- Born: 2 August 1955 (age 70)

Academic background
- Alma mater: Pembroke College, Oxford University of Leicester
- Thesis: Modelling biological macromolecules in solution: The general tri-axial ellipsoid (1980)

Academic work
- Discipline: Biochemist
- Sub-discipline: Biomolecules; hydrodynamics; archaeological science;
- Institutions: University of Bristol; University of Cambridge; University of Nottingham; University of Oslo;

= Stephen E. Harding =

British biochemist

Stephen Ernest Harding (born 2 August 1955) is a British biochemist specialising in biomolecular hydrodynamics. Harding is currently Professor of Applied Biochemistry at the University of Nottingham, has been the Director of the National Centre of Macromolecular Hydrodynamics since its foundation in 1987 and is a member of the Centre for the Study of the Viking Age.

==Academic career==
Harding studied at Pembroke College, Oxford, graduating with a Bachelor of Arts (BA) degree. He then undertook a Doctor of Philosophy (PhD) degree at the University of Leicester. His doctoral thesis was completed in 1980 and was titled "Modelling biological macromolecules in solution: The general tri-axial ellipsoid". After completing his doctorate, Harding was a Lister postdoctoral fellow at the University of Bristol and then an Oppenheimer postdoctoral fellow at the University of Cambridge. He was also a tutor in Biochemistry at Queens' College, Cambridge.

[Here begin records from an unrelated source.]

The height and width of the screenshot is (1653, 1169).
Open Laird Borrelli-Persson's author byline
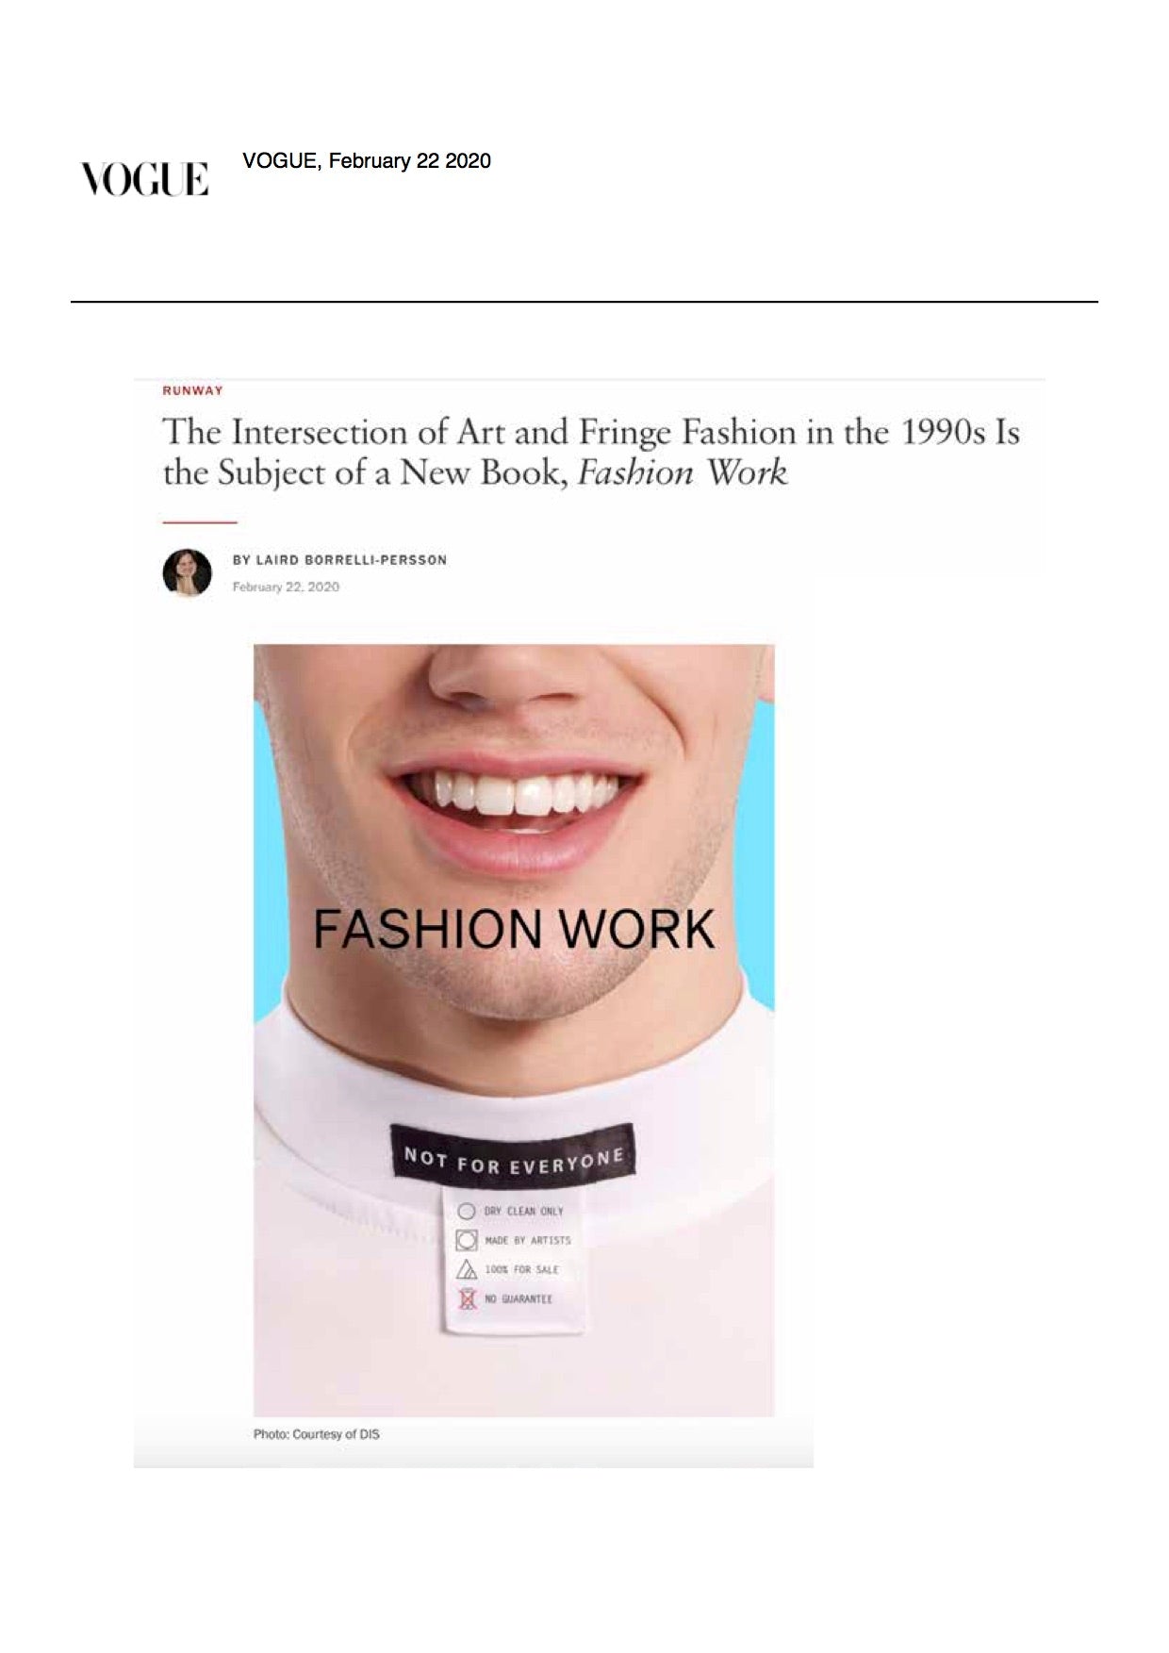(339, 560)
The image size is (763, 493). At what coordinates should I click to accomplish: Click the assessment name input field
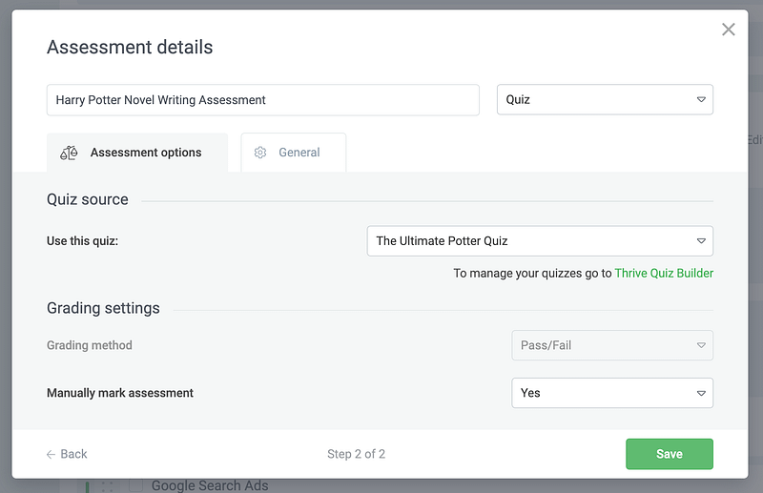point(262,100)
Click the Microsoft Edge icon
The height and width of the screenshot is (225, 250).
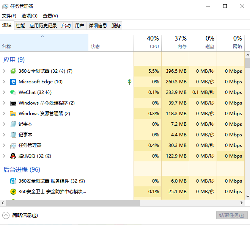[13, 82]
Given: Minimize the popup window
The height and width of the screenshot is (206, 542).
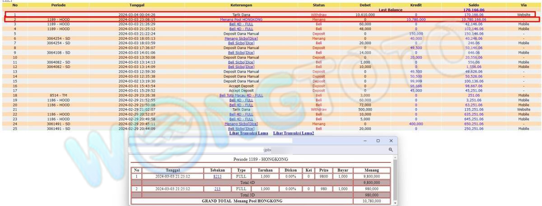Looking at the screenshot, I should [365, 141].
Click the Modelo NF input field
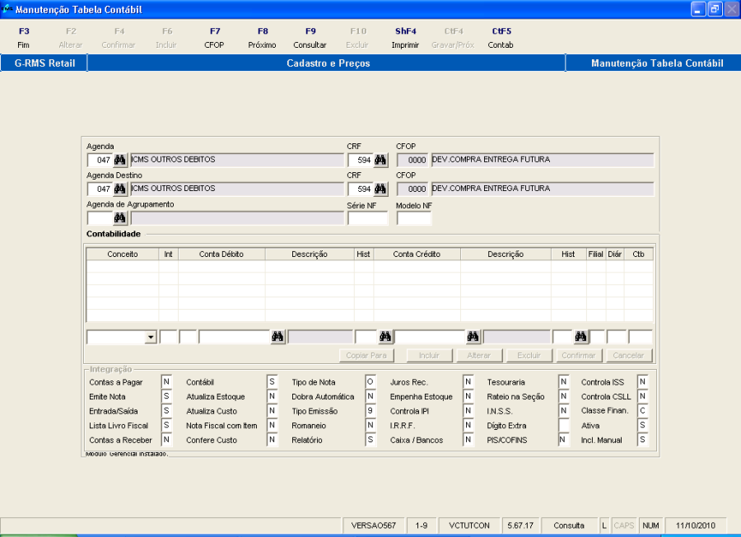This screenshot has width=741, height=537. [413, 218]
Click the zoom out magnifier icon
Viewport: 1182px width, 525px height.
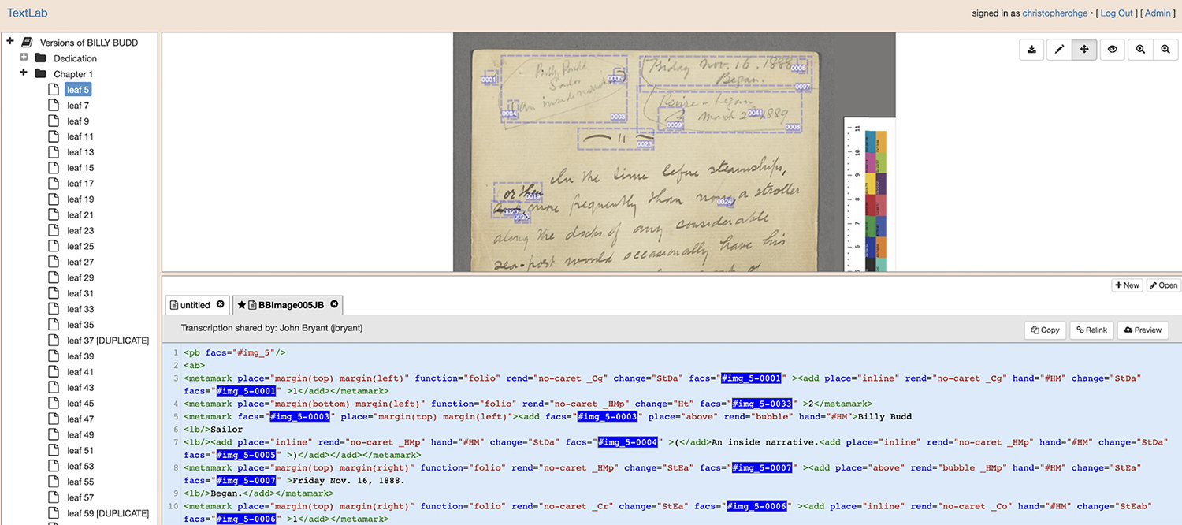(1166, 49)
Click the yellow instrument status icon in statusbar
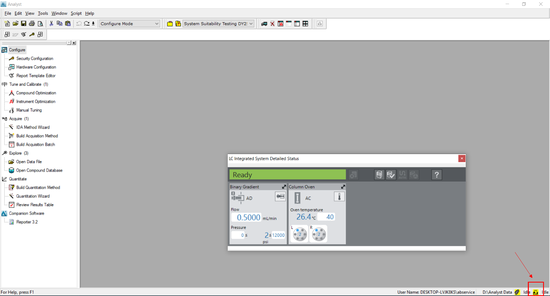This screenshot has width=550, height=296. coord(536,292)
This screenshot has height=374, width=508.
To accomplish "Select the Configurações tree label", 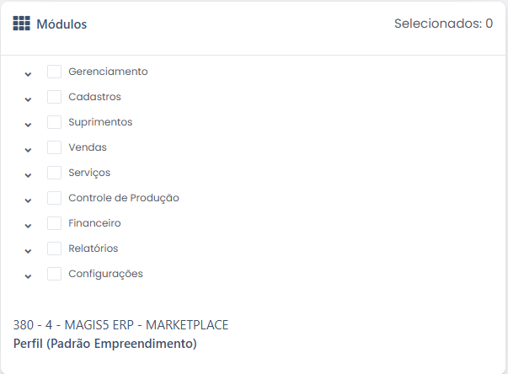I will click(x=105, y=274).
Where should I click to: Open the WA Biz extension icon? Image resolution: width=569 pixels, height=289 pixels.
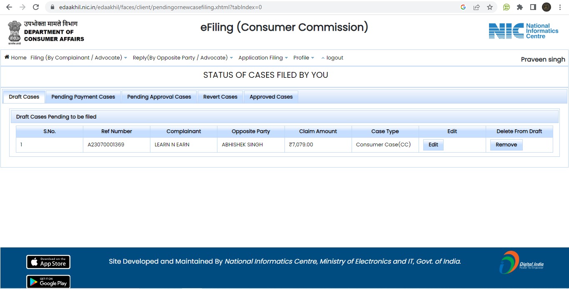pos(507,7)
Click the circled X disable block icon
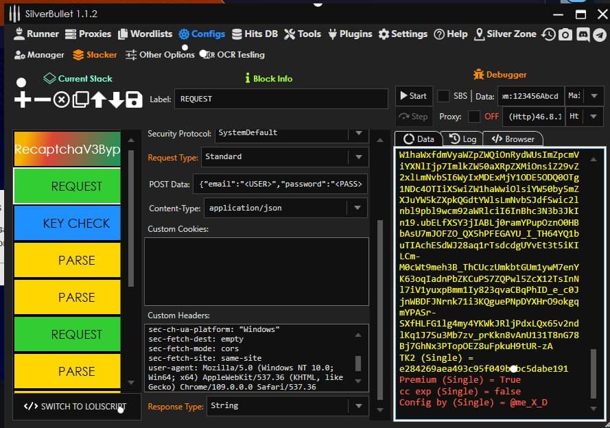 62,100
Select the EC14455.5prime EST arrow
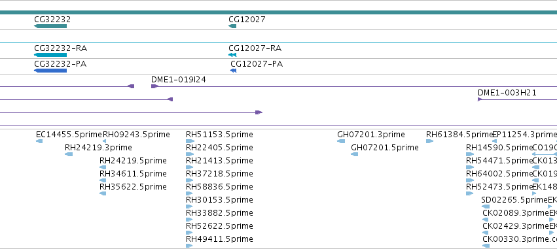This screenshot has width=557, height=249. point(39,141)
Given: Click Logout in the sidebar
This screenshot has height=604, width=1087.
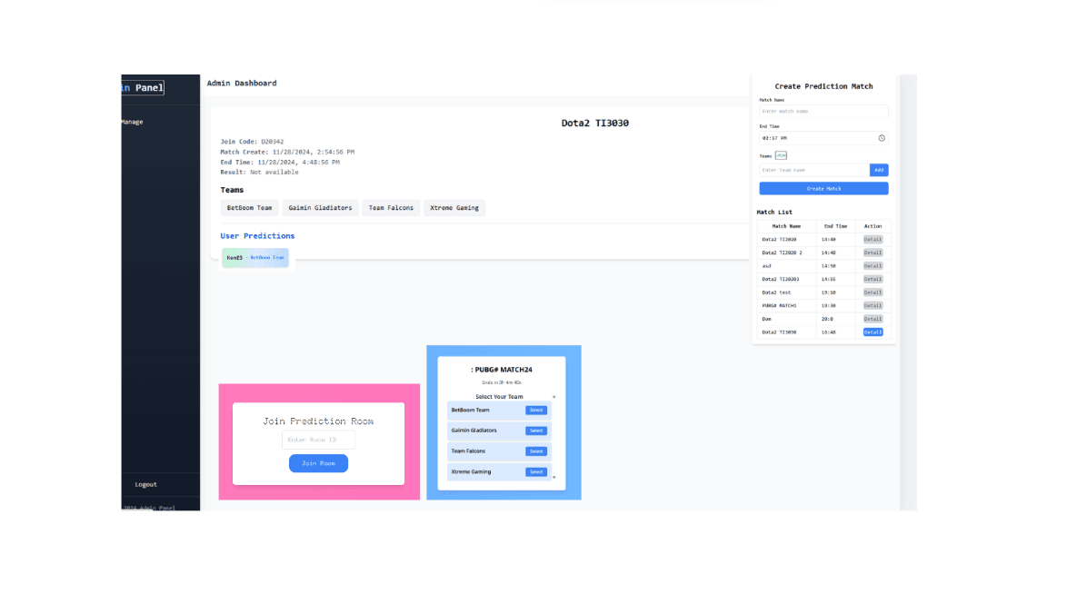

Besides developing and applying hydrodynamic methodology to biomolecules, Harding's notable work includes finding remarkable protein-like behaviour of carbohydrates and the discovery of high levels of Scandinavian genes in the ancestral population of coastal North West England. He is now part of the Saving Oseberg research team – finding natural polymer consolidants to replace the decayed cellulose and lignin in all the perilously fragile artefacts of the Oseberg Viking ship and in August 2017 appointed an adjunct Professor of the University of Oslo.

In 1991 he became a junior medallist of the Royal Society of Chemistry and in 2002 awarded a DSc from the University of Oxford. For his scientific and historical investigation of the Vikings in North West England, where he hails from, he was, in 2011, made a Knight of the 1st class of the Royal Norwegian Order of Merit by King Harald of Norway for his "outstanding service in the interests of Norway". He gave the 2016 Hakon Hakonsson Lecture at Largs, and the 2017 Svedberg lecture.

==Works==
===Papers===
- Bowden, Georgina R. (2008). "Excavating past population structures by surname-based sampling: the genetic legacy of the Vikings in Northwest England"
- Heinze, Thomas; Nikolajski, Melanie; Daus, Stephan, Besong, Tabot M.D., Michaelis, Nico; Berlin, Peter; Morris, Gordon A.; Rowe, Arthur J.; Harding, Stephen E. (2011) "Protein‐like Oligomerization of Carbohydrates", Angewandte Chemie International Edition. 50(37): 8602–8604.
- Harding, Stephen E. (2018) "The Svedberg Lecture 2017. From nano to micro: the huge dynamic range of the analytical ultracentrifuge for characterising the sizes, shapes and interactions of molecules and assemblies in Biochemistry and Polymer Science", European Biophysics Journal. 47(7): 697–707
- Wakefield, Jennifer M.K.; Gillis, Richard B.; Adams, Gary G.; McQueen, Caitlin, M.A.; Harding, Stephen E. (2018) "Controlled depolymerisation assessed by analytical ultracentrifugation of low molecular weight chitosan for use in archaeological conservation". European Biophysics Journal. 47(7): 769–775
- Full list of publications: Google Scholar

===Books===
- Harding, Stephen E. (1992). "Analytical ultracentrifugation in biochemistry and polymer science"
- Cavill, Paul (2000). "Wirral and Its Viking Heritage"
- Harding, Stephen (2002). "Viking Mersey: Scandinavian Wirral, West Lancashire and Chester"
- Harding, Stephen (2010). "Viking DNA: The Wirral and West Lancashire Project"
- Harding, Stephen E. (2016). "Ingimund's Saga : Viking Wirral."
- Harding, Stephen (2017). Science and the Vikings. The Hakon Hakonsson Lecture, 2016. Largs & District Historical Society. ISBN 978-1-527207-0-66.
- Harding, Stephen; Tombs, Michael P.; Adams, Gary G.; Paulsen, Berit Smestad; Inngjerdingen, Kari Tvete; Barsett, Hilde (2017) An Introduction to Polysaccharide Biotechnology. 2nd Edition. CRC Press. ISBN 978-1482246971.